As ações da empresa subiram mais de 70% desde o início do ano com a expectativa de recuperação do consumo e maiores lucros, e Parente diz que cada ponto percentual de redução de juros representa R$ 28 milhões em caixa adicional. “Estamos muito animados com as perspectivas do país para 2024″, afirmou.

Os sinais dessa melhora na posição fiscal e monetária levaram a S&P Global Ratings a elevar a perspectiva para a dívida do Brasil de estável para positiva na quarta-feira.

Por fim, também há motivos de otimismo na frente política. Enquanto Lula parece ser um líder menos paciente e mais dogmático que em seus mandatos anteriores, as tendências do presidente à esquerda são contrabalanceadas por um congresso de centro-direita. Como disse recentemente à CNN Brasil o presidente da Câmara, Arthur Lira, o Congresso não é de esquerda, mas “reformador, liberal, conversador, que tem posicionamentos próprios”.

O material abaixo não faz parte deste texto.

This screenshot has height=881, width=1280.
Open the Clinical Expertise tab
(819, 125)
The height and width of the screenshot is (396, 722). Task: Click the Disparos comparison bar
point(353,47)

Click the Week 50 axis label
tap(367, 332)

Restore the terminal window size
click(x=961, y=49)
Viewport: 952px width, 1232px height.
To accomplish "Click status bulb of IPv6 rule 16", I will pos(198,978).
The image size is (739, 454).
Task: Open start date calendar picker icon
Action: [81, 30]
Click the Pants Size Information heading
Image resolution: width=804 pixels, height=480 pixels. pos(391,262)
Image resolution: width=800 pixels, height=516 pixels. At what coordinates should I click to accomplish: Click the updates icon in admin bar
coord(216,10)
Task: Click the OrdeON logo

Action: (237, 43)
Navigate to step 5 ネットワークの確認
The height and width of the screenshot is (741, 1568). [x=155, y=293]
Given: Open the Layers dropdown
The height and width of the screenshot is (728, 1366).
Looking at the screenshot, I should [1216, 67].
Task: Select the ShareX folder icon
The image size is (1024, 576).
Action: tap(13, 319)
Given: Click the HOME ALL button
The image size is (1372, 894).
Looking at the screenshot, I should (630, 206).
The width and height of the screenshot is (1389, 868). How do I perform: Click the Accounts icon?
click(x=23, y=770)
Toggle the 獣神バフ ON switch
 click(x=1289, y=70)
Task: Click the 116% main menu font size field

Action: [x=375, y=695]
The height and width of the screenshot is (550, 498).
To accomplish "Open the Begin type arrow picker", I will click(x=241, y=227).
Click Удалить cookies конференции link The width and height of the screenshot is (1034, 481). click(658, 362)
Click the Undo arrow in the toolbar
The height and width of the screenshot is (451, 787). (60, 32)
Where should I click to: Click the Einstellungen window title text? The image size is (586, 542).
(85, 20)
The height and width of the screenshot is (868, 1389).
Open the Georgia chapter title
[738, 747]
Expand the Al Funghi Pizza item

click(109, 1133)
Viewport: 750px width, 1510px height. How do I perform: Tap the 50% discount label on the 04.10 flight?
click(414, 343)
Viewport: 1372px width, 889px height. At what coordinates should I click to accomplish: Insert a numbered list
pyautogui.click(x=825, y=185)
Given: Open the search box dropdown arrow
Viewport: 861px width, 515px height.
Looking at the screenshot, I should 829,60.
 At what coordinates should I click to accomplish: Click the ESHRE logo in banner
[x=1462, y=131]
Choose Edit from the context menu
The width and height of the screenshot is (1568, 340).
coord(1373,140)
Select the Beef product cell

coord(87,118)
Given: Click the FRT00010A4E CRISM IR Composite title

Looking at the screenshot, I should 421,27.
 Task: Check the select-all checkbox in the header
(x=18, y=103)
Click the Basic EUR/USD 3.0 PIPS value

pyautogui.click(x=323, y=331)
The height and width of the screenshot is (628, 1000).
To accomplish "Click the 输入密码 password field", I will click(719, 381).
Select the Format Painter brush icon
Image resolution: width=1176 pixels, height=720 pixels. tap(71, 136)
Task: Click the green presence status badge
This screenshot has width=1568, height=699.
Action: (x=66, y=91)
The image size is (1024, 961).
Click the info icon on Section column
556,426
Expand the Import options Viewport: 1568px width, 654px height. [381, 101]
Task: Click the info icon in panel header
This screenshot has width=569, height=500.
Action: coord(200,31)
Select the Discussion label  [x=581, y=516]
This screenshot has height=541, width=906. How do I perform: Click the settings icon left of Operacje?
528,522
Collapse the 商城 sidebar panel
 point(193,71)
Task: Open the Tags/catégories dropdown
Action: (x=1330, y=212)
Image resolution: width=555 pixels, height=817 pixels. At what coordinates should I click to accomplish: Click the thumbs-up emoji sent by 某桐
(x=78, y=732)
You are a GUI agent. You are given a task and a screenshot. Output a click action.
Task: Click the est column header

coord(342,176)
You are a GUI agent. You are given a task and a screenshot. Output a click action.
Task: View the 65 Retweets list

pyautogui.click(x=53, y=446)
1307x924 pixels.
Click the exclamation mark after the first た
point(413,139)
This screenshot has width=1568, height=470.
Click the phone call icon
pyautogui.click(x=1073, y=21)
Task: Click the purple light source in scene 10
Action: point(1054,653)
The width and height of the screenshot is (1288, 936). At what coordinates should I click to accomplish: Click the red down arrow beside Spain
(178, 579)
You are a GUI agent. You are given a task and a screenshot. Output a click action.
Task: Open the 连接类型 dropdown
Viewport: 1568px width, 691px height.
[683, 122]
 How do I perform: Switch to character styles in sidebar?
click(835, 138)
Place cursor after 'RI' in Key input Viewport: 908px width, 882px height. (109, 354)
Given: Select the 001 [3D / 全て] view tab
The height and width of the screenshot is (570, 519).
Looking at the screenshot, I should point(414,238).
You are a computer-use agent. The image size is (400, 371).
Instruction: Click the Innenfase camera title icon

Ou seja, para ter alguma chance de avançar em sua agenda, Lula terá que fazer o tipo de barganha política que todos os presidentes tiveram que fazer. Felizmente para ele, o novo arcabouço do ministro da Fazenda, Fernando Haddad, deve obter a aprovação do Congresso, lançando certa luz sobre o horizonte fiscal do Brasil. Portanto, mesmo que Lula avance com seus planos de enfrentar as antigas desigualdades do Brasil - que precisam ser abordadas -, a posição fiscal do país deve ser protegida.

O Brasil se beneficiou nos últimos anos de sua abertura a novas tecnologias, projetos recentes de infraestrutura, expansão dos mercados de capitais e um ambiente de negócios mais sofisticado. Tudo isso está sustentando uma economia que está pronta para decolar.

Claro, posso estar errado. As previsões sobre a economia brasileira são arriscadas, tanto para os jornalistas quanto para os economistas ouvidos pelo Banco Central em janeiro. Mesmo assim, parece um bom momento para o Brasil.

Esta coluna não reflete necessariamente a opinião do conselho editorial ou da Bloomberg LP e de seus proprietários.

Juan Pablo Spinetto é editor-chefe da Bloomberg News para economia e governo na América Latina.